» Try it:
Repeat exactly, and only, the lines below starting at the line that contains "You are a computer-use agent. 693x389 pixels." and ending at the line that contains "Given: Click the 6X4X2 cm package size", inclusive of both.

┌──

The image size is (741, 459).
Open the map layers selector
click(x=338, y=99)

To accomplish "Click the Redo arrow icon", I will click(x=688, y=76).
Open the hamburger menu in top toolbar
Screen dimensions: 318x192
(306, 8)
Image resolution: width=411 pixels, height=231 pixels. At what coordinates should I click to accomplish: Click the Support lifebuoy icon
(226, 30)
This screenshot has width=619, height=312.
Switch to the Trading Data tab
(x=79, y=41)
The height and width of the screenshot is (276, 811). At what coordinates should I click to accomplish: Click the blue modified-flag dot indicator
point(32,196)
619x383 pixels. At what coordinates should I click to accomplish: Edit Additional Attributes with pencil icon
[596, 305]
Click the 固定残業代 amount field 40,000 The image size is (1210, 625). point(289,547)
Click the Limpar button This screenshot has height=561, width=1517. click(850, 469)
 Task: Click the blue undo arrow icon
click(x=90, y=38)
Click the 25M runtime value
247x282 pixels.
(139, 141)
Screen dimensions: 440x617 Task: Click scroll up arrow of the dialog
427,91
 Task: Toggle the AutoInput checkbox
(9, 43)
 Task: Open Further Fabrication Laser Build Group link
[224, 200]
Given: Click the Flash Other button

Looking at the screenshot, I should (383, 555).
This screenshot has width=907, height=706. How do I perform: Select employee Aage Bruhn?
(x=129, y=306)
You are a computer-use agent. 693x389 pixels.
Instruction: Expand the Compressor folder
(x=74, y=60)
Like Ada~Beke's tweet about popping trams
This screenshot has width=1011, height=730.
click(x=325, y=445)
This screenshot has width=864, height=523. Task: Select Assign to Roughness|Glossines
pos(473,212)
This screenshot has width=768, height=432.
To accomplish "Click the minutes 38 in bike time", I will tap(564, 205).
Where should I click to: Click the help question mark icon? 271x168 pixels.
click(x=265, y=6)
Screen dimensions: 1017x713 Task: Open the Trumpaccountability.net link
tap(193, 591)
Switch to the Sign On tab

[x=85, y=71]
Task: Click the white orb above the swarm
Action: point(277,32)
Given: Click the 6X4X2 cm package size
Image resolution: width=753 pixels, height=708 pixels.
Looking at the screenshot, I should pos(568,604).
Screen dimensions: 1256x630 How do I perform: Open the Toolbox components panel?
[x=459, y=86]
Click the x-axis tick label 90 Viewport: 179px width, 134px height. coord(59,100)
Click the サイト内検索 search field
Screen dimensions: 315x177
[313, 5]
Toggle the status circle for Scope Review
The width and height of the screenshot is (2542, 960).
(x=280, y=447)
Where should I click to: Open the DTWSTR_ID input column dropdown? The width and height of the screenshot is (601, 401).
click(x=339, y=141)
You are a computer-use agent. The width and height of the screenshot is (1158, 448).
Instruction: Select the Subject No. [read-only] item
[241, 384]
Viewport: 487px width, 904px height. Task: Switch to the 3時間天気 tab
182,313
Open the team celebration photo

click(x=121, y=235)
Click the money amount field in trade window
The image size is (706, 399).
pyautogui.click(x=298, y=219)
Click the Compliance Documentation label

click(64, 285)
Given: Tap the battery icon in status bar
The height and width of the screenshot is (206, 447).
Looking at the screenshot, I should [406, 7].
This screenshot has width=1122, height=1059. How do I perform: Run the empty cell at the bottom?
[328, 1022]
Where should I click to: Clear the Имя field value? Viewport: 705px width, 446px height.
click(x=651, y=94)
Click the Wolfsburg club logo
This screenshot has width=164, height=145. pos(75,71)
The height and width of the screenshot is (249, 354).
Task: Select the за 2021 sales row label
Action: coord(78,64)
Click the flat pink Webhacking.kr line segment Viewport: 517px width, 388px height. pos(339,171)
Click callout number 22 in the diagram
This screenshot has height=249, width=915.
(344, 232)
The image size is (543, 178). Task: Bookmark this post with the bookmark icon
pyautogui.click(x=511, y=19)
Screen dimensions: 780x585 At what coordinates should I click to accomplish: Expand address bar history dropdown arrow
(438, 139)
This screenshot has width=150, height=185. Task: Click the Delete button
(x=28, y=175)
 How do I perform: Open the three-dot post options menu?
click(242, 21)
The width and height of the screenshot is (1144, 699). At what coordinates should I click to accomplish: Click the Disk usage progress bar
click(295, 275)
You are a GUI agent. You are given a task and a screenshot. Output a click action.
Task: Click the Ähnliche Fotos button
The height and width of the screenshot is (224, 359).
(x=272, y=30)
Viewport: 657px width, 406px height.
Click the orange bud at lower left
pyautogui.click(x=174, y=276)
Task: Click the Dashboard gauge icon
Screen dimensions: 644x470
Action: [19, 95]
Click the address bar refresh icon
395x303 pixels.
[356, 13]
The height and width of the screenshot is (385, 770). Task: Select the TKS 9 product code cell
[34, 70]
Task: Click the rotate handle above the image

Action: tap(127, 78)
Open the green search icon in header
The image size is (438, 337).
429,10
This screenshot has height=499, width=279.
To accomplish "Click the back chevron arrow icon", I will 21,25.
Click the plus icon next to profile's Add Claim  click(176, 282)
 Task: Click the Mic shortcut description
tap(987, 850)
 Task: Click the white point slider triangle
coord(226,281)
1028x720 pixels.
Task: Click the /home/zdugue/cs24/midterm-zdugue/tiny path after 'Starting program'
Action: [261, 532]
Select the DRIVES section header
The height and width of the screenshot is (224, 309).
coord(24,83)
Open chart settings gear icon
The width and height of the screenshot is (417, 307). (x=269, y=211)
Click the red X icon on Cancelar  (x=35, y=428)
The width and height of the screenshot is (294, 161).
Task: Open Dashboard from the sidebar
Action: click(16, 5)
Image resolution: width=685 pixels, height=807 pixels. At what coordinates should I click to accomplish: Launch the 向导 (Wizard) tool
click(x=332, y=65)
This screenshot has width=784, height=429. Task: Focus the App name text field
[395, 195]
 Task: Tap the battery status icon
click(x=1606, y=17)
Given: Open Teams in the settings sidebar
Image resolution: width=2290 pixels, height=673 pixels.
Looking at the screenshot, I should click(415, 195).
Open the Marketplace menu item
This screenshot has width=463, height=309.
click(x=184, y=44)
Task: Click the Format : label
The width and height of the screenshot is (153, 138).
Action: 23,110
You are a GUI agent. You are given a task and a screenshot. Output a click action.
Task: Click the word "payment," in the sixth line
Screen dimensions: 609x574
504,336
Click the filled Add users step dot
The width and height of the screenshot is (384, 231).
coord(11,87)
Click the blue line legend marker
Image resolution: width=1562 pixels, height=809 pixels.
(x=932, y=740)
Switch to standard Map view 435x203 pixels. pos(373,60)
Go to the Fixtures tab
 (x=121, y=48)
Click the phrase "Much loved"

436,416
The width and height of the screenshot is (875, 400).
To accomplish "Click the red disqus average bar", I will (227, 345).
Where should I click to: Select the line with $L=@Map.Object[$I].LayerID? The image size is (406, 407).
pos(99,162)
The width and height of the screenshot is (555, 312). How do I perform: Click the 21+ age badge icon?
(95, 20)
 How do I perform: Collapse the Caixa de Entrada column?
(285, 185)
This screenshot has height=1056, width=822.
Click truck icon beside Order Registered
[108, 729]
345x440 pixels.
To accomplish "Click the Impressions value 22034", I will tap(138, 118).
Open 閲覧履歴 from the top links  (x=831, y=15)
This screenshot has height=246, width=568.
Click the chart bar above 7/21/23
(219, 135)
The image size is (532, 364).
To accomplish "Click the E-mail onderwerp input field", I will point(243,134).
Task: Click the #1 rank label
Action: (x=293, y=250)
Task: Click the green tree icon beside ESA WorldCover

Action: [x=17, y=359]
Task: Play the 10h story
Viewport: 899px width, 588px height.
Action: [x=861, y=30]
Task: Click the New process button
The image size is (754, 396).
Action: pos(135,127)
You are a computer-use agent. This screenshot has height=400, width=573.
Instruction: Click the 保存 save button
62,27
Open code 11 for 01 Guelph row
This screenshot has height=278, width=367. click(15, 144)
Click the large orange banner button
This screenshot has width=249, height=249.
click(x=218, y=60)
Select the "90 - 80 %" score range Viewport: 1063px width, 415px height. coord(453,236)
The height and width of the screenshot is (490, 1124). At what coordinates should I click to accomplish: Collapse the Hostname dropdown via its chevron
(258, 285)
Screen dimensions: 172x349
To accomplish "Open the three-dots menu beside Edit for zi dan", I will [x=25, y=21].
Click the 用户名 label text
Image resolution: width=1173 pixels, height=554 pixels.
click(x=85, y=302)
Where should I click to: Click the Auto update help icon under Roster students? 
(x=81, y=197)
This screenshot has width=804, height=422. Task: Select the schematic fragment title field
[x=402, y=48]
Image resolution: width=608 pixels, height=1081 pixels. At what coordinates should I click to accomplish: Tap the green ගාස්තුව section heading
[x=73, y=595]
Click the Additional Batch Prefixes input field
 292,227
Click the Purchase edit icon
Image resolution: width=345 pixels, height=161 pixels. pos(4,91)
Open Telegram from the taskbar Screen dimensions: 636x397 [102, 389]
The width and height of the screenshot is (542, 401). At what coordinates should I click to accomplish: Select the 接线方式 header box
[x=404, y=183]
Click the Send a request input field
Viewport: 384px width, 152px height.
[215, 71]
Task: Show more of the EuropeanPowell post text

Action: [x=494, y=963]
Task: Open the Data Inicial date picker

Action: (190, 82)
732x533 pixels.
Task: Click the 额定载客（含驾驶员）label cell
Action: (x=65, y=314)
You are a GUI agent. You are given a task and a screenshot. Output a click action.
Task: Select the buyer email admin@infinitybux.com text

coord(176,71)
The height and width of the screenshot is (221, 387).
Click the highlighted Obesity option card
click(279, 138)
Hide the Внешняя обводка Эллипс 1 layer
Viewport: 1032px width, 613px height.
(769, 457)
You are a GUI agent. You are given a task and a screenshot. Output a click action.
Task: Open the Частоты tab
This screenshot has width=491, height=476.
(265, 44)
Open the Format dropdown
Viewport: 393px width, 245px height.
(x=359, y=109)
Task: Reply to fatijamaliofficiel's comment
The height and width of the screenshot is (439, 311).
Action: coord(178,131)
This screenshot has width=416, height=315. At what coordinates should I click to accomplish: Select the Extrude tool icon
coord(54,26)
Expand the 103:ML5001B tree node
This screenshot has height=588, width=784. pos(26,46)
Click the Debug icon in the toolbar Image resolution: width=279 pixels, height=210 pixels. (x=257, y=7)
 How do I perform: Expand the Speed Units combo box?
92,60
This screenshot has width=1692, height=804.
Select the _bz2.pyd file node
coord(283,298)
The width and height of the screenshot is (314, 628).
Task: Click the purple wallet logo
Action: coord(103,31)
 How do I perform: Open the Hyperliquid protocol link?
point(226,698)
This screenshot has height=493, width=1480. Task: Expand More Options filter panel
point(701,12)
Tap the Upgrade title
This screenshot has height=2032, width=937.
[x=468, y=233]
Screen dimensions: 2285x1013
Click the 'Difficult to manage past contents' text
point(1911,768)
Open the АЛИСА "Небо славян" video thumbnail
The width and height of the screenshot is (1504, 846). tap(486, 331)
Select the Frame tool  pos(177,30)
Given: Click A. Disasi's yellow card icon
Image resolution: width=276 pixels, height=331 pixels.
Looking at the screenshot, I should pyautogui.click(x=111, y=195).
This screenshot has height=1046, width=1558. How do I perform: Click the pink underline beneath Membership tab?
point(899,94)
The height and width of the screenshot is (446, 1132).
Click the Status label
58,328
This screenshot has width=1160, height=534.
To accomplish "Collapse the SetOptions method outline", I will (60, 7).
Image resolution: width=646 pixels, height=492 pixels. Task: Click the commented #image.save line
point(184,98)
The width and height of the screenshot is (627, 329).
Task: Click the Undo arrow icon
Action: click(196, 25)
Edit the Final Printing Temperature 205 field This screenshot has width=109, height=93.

└──

» Result:
You are a computer-use agent. 693x389 pixels.
Instruction: Expand the Compressor folder
(x=74, y=60)
Like Ada~Beke's tweet about popping trams
This screenshot has width=1011, height=730.
click(x=325, y=445)
This screenshot has width=864, height=523. Task: Select Assign to Roughness|Glossines
pos(473,212)
This screenshot has width=768, height=432.
To accomplish "Click the minutes 38 in bike time", I will tap(564, 205).
Where should I click to: Click the help question mark icon? 271x168 pixels.
click(x=265, y=6)
Screen dimensions: 1017x713 Task: Open the Trumpaccountability.net link
tap(193, 591)
Switch to the Sign On tab

[x=85, y=71]
Task: Click the white orb above the swarm
Action: point(277,32)
Given: Click the 6X4X2 cm package size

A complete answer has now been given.